- EXERCISE INSTRUCTIONS:
Name each distinct user who posts in the thread on winterizing a rabbit hutch, listing each one once.

- EXTRACT TO READ:
********

# Winterizing rabbit hutch



## sonnythebunny (Dec 6, 2012)

I have covered the hutch with a tarp,is that enough?
it gets about 40-50 (ferinheight) (did I spell that right?) during the night and 50-60 during the da, is that cold for a rabbit? (she is a holland lop)
thanks for looking


----------



## LadyIsabelle2011 (Dec 6, 2012)

That is actually pretty mild weather to a rabbit. From what I understand most adult rabbits handle the cold really well, even to single digit temps. A tarp will help keep the wind out, so that is a very good move, make sure she has plenty of good hay to snuggle in too, and if you are really worried you could put up a heat lamp, just make sure she, or the hay can't touch it.


----------



## sonnythebunny (Dec 6, 2012)

she is about 3 months old, does that make any difference?
(how old is a full grown holland lop?)

edit: is alfalfa considered hay?


----------



## Prairiechick (Dec 6, 2012)

If you want to cover to keep wind out, that is good, but leave one side open for good air-flow.  If it gets too stuffy or damp in the hutch, you might start having some problems with keeping your bunny happy and healthy.  Damp cages/pens for small animals is the kiss of death.  Your bunny can handle the temps, so don't worry it is getting too cold.  Remember, they wear a fur coat year-around.


----------



## sawfish99 (Dec 6, 2012)

We have 35-50 rabbits outside (in CT) at any given time.  Every cage has at least 1 side open to the air, and we have never had one freeze.  It's in the 20s here right now.


----------



## sonnythebunny (Dec 7, 2012)

thanks for replying, but one other thing, she is not drinking much water.


----------



## sawfish99 (Dec 7, 2012)

It is normal for rabbits to consume less water in the winter.  Ours go through over a quart a day in the summer but maybe a pint in the winter (large meat rabbits).


----------

********

- ENTRIES:
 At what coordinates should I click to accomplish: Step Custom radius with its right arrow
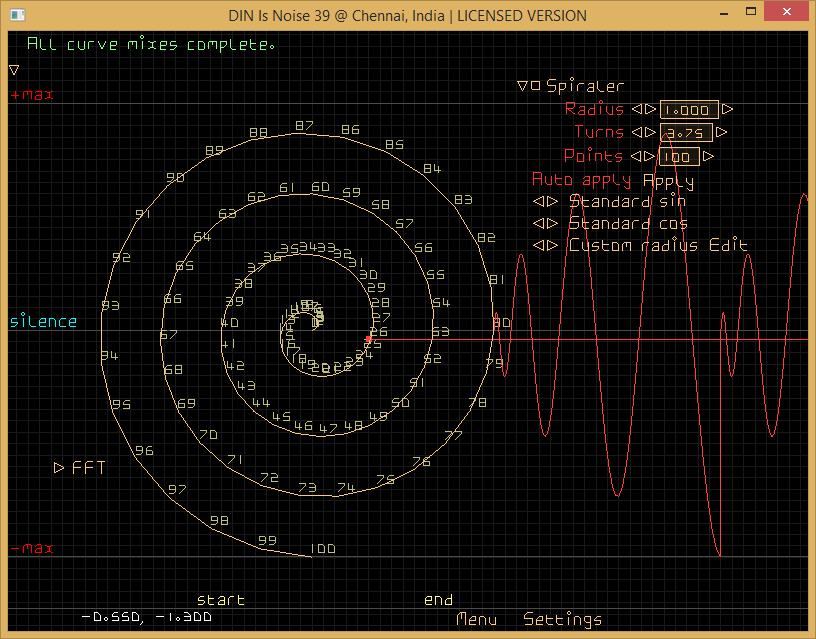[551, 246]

********

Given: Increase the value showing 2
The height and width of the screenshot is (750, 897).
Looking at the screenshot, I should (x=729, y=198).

********

- SOLUTION FOR THIS PROBLEM:
sonnythebunny
LadyIsabelle2011
Prairiechick
sawfish99